US Politics

Watchdog group questions legality of Special Counsel appointment to investigate Trump

U.S. Attorney General Merrick Garland delivers remarks at the U.S. Justice Department Building on November 18, 2022 in Washington, DC. 

New special counsel Jack Smith’s constitutional qualifications for the position are suspect, according to a government watchdog group prepared to take the question to the Supreme Court

The core question has nothing to do with Smith’s legal credentials for the appointment to investigate documents seized from former President Donald Trump’s home. Rather, the National Legal and Policy Center (NLPC) contends it raises questions about the Appointments Clause of the Constitution. 

A principal officer requires appointment by the president and confirmation by the Senate, the same as other U.S. Attorneys. And Congress did not explicitly give the attorney general authority to appoint a chief prosecutor. 

The expiration of the independent counsel statute after the 1990s investigations into former President Bill Clinton and more recent Supreme Court decisions striking down environmental and eviction regulations would not seem to have much in common.

* * * * * * * * *

## TASK
Duplicate the Special Counsel article from "U.S. Attorney General" to "a chief prosecutor." word for word.

## DATA

* * * * * * * * *

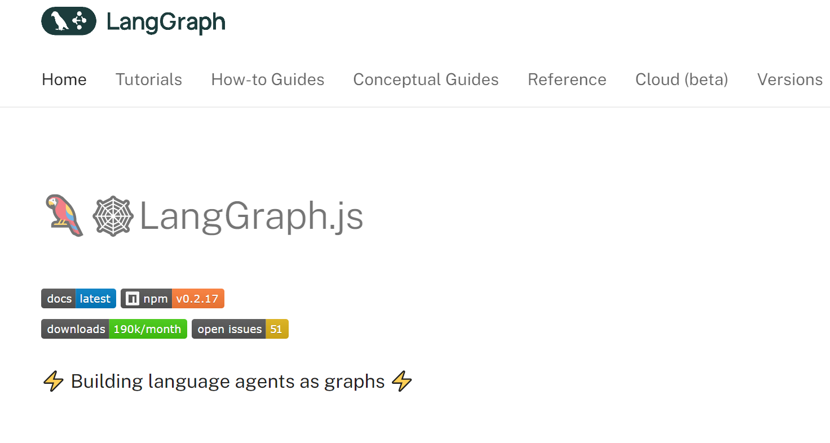
Task: Click the spider web emoji icon
Action: point(113,216)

* * * * * * * * *

## SOLUTION FOR THIS PROBLEM
U.S. Attorney General Merrick Garland delivers remarks at the U.S. Justice Department Building on November 18, 2022 in Washington, DC. 

New special counsel Jack Smith’s constitutional qualifications for the position are suspect, according to a government watchdog group prepared to take the question to the Supreme Court

The core question has nothing to do with Smith’s legal credentials for the appointment to investigate documents seized from former President Donald Trump’s home. Rather, the National Legal and Policy Center (NLPC) contends it raises questions about the Appointments Clause of the Constitution. 

A principal officer requires appointment by the president and confirmation by the Senate, the same as other U.S. Attorneys. And Congress did not explicitly give the attorney general authority to appoint a chief prosecutor.